Marie ne l’avait pas vu depuis qu’il avait rejoint en Roussillon le maréchal-duc de Fontsomme, son père, dont les forces appuyaient celles du prince de Condé. Elle ignorait même qu’il fût de retour mais, de toute évidence, il savait déjà à quoi s’en tenir. Visiblement heureux de la rencontre, son salut qu’il accompagna de l’ombre d’un sourire s’en ressentit.
— Vous êtes la première personne que je rencontre, madame… et j’en suis infiniment heureux.
— Je ne savais pas votre retour mais je suppose que M. le maréchal votre père vous a envoyé porter ses vœux à la Reine et à Mgr le Dauphin ?
— En effet, madame, mais – et vous l’ignorez sûrement – mon père ne pourra jamais plier le genou devant son prince : il est mourant et il fallait cette grande circonstance pour que je quitte son chevet.
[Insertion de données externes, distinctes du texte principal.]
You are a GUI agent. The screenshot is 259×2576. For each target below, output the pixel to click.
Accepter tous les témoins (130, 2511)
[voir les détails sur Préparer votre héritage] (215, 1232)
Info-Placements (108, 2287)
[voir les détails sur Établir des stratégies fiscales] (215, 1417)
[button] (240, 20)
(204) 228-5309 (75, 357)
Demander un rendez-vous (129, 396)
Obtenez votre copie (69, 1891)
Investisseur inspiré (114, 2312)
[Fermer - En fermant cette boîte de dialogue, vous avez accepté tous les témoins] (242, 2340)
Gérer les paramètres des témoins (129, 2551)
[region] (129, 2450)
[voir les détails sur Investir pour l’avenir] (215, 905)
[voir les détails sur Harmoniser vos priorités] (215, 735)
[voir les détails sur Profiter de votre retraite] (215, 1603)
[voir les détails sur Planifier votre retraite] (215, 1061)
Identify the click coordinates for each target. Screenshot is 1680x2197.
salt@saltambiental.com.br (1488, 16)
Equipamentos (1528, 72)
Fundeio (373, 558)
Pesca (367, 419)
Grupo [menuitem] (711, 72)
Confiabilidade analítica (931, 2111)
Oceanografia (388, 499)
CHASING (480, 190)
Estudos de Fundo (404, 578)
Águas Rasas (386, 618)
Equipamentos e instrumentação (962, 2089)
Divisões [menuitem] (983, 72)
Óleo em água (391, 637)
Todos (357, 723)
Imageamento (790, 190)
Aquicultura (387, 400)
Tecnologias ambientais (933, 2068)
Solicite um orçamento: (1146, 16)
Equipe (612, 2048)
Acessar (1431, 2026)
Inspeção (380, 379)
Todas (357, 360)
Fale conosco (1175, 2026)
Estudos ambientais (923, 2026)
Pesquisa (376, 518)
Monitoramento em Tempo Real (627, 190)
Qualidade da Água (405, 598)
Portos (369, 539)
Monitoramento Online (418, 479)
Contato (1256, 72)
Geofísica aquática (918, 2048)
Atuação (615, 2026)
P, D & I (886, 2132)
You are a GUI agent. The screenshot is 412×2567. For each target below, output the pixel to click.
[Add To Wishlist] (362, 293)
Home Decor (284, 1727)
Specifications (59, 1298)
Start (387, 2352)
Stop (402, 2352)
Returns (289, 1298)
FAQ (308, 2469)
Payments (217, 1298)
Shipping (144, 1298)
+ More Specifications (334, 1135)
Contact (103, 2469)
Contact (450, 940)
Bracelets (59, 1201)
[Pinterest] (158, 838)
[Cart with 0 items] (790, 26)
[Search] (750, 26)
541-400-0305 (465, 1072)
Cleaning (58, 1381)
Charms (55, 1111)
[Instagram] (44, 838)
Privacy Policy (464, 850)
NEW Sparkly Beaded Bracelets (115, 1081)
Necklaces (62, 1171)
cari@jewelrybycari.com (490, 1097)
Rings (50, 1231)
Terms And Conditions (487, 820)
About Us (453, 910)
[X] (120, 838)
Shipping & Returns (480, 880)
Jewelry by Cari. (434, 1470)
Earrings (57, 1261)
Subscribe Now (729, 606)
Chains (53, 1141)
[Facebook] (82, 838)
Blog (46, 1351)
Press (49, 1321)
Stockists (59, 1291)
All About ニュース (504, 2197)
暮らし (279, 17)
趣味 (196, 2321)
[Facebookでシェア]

— Mourant ? Mais que s’est-il passé ?
— Devant Salses, des éclats de mitraille l’ont atteint alors qu’à cause de la chaleur, il ne portait pas sa cuirasse. Les choses allant mal pour nos armes, Monsieur le Prince a bien voulu m’ordonner de le ramener à Paris. D’essayer tout au moins car en vérité, nous ne pensions pas qu’il arriverait chez lui vivant. Pourtant cela est et, à cette heure, il lutte contre la mort parce qu’il n’a jamais admis d’être vaincu, mais il l’attend cependant avec la plus chrétienne résignation. M. de Paul est venu le voir, hier, et il en a tiré une vraie joie…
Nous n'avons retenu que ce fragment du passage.